Sports area in Bergen, Norway

Krohnsminde kunstgressbane or Krohnsminde Idrettsplass is a municipality-owned sports ground and football stadium located in the city of Bergen, Norway, near Danmarks plass in the borough of Årstad.

==History==
The terrace was designed by the architect Ole Landmark and finished in 1947. The venue has hosted the Norwegian Athletics Championships in 1950, 1957 and 1961. In 1956, Gordon Pirie set a World Cup record in the 5,000 meters with a time of 13:36.8, and the Norwegian Skating Championships were added to Krohnsminde the year before, in 1955, but due to the weather, two exercises - 1,500 and 10,000 meters had to be moved to Voss. A hall was also built adjacent to the facility where, among other things, several Norwegian boxing championships were arranged.

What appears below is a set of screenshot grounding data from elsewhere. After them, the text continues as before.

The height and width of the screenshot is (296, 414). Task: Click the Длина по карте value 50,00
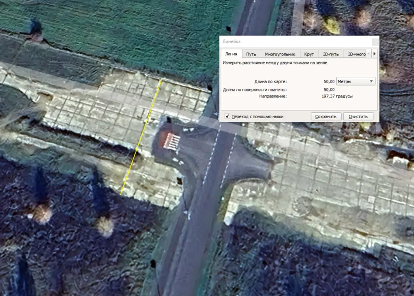[x=328, y=81]

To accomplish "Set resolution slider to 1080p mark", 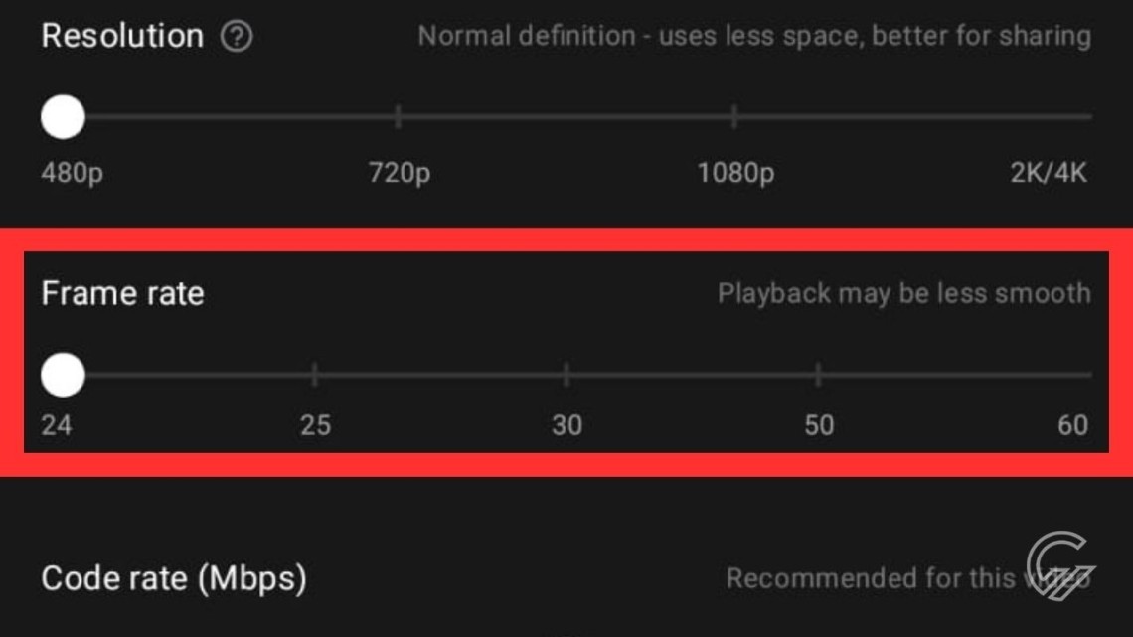I will 734,117.
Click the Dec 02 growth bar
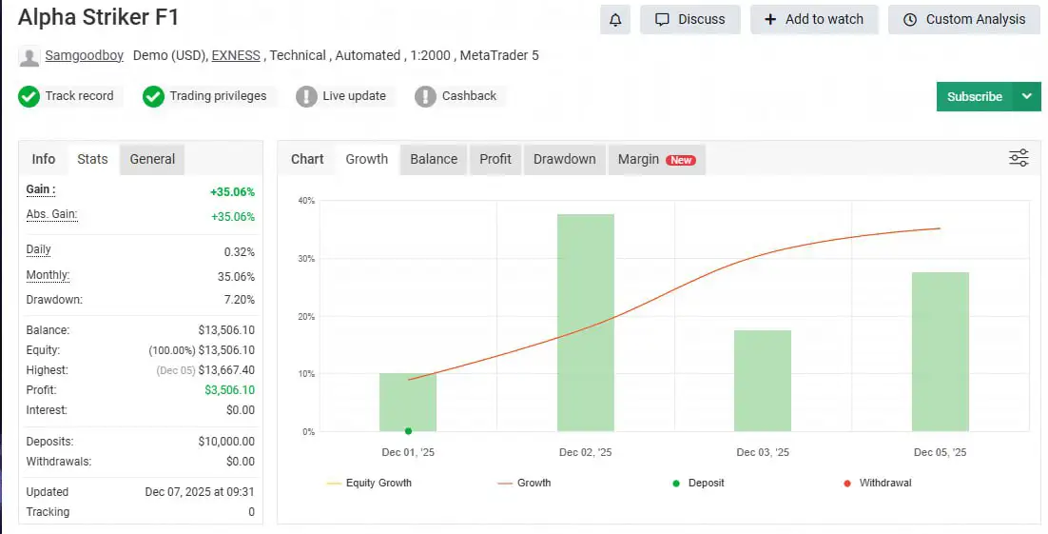The image size is (1048, 534). [586, 323]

There was a motorcycle speedway track around the football pitch during the 1960s, when the venue was known as the Krohnsminde Stadion. It held the final of the Norwegian Individual Speedway Championship in 1961, 1966 and 1969, in addition to a qualifying round of the Speedway World Championship in 1965.

In the 1991 season, it hosted the 11 home matches for Fyllingen in the Norwegian Premier League. The official crowd record at Krohnsminde is 11,918 spectators, set on 23 June 1991 when Fyllingen met Brann in a local derby. But when Varegg met Rosenborg in the cup's quarter-finals in September 1971, the number of spectators was probably well over 20,000. The gates were blown up, and the counting devices stopped working. The exact number of spectators was therefore never recorded.

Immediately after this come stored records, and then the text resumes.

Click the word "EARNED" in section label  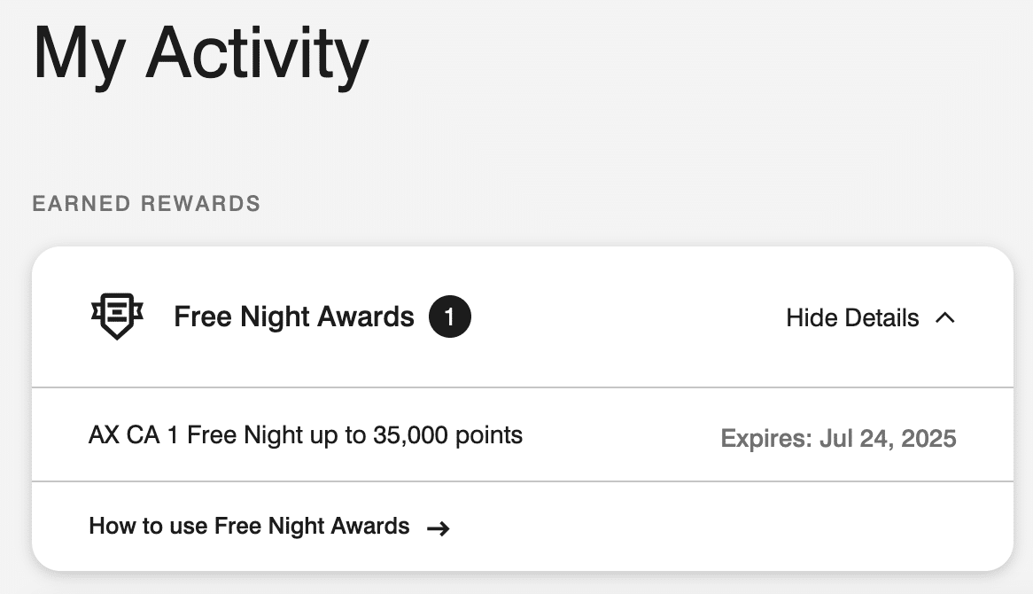pos(82,204)
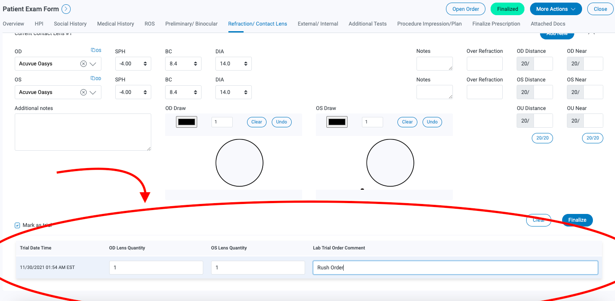Click the Finalize button
This screenshot has width=615, height=301.
[x=577, y=220]
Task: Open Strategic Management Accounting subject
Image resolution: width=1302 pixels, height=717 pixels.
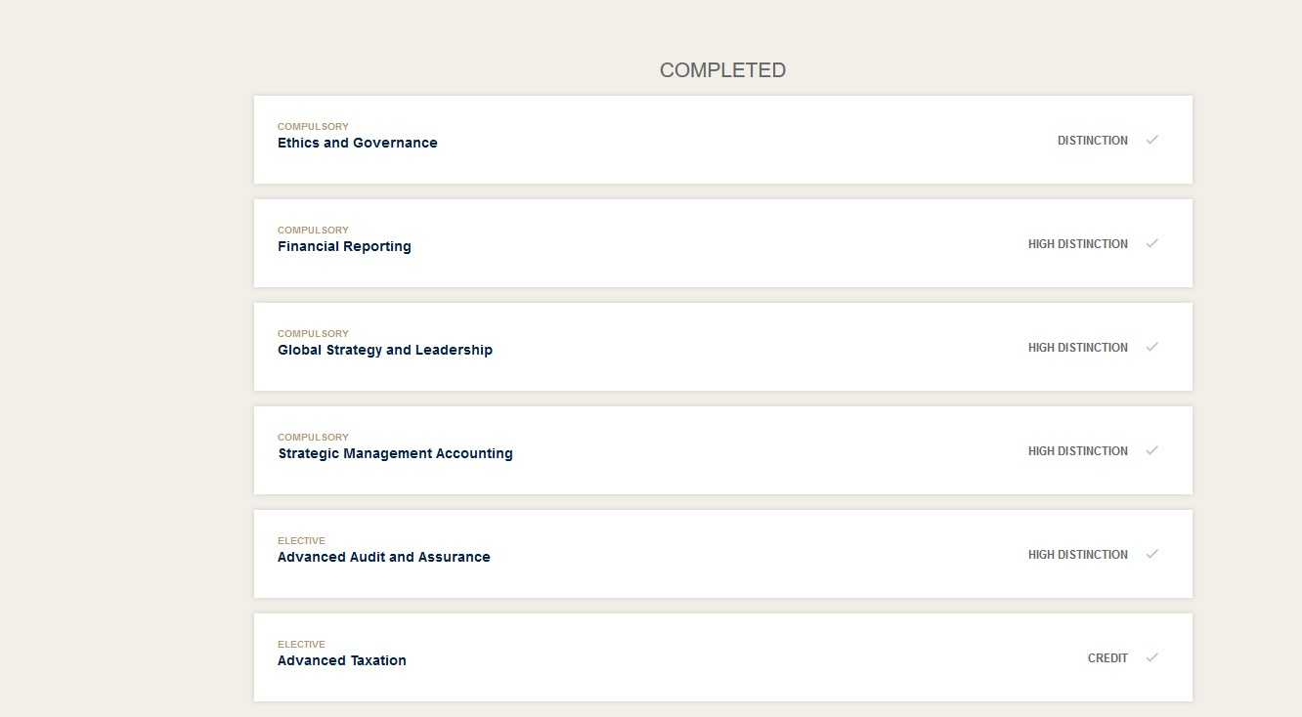Action: 395,453
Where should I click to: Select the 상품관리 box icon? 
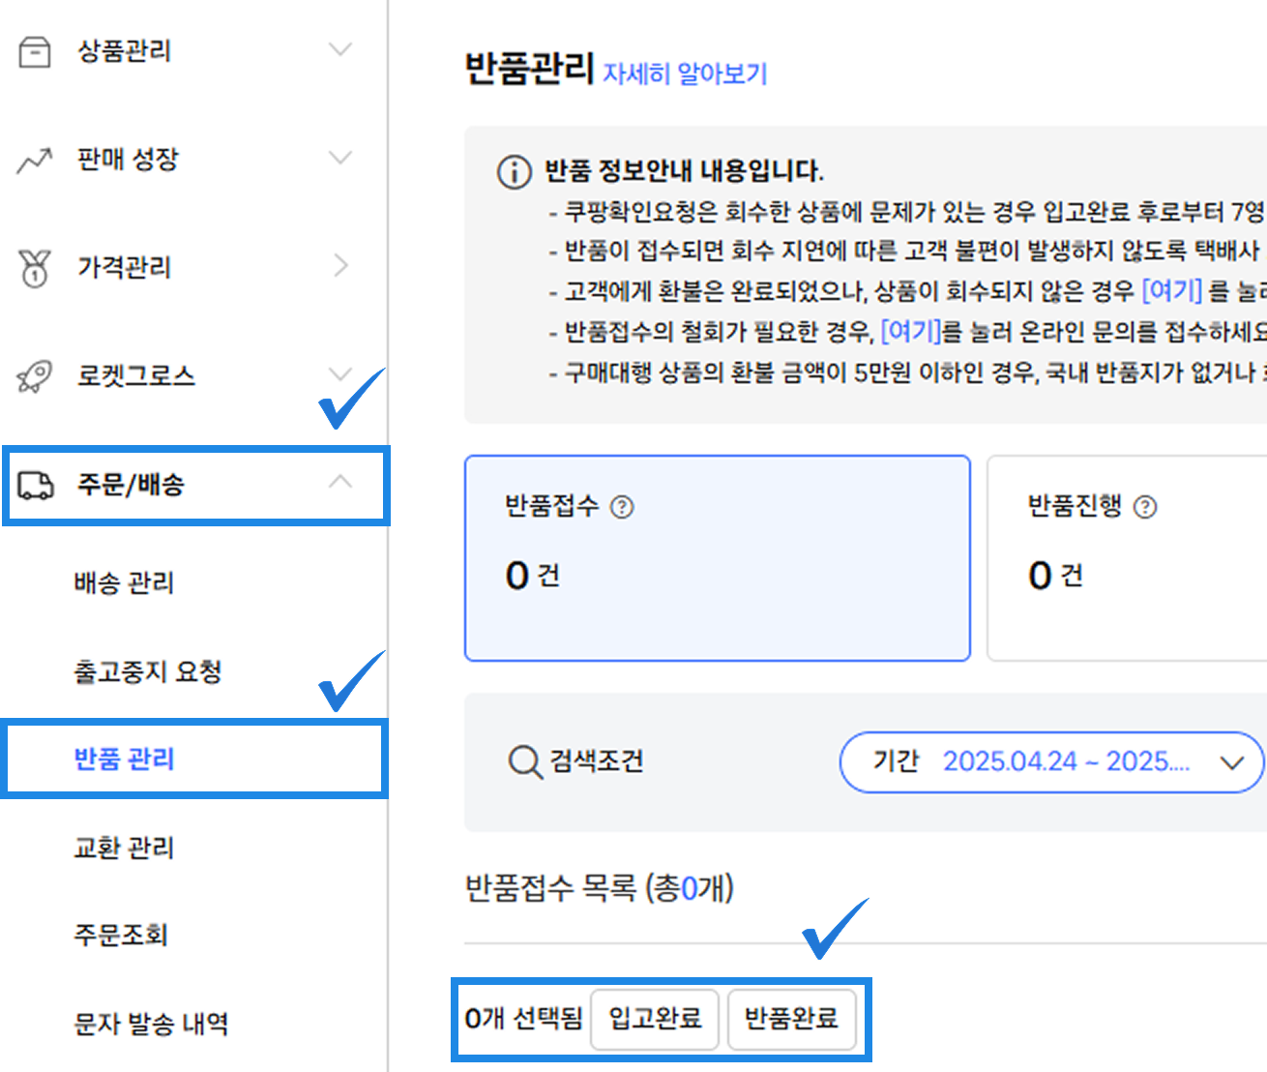[x=37, y=50]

From the 2005 season up to and including the 2007 season, the pitch was used as the home pitch for Løv-Ham Football, which also had office facilities at the sports ground. Krohnsminde is used today by a number of other football clubs, including Ny-Krohnborg IL, SK Trane and Baune SK. During the day, the track is used by nearby schools. The western terrace of Krohnsminde kunstgressbane was demolished in November/December 2008 to make room for a new hospital building.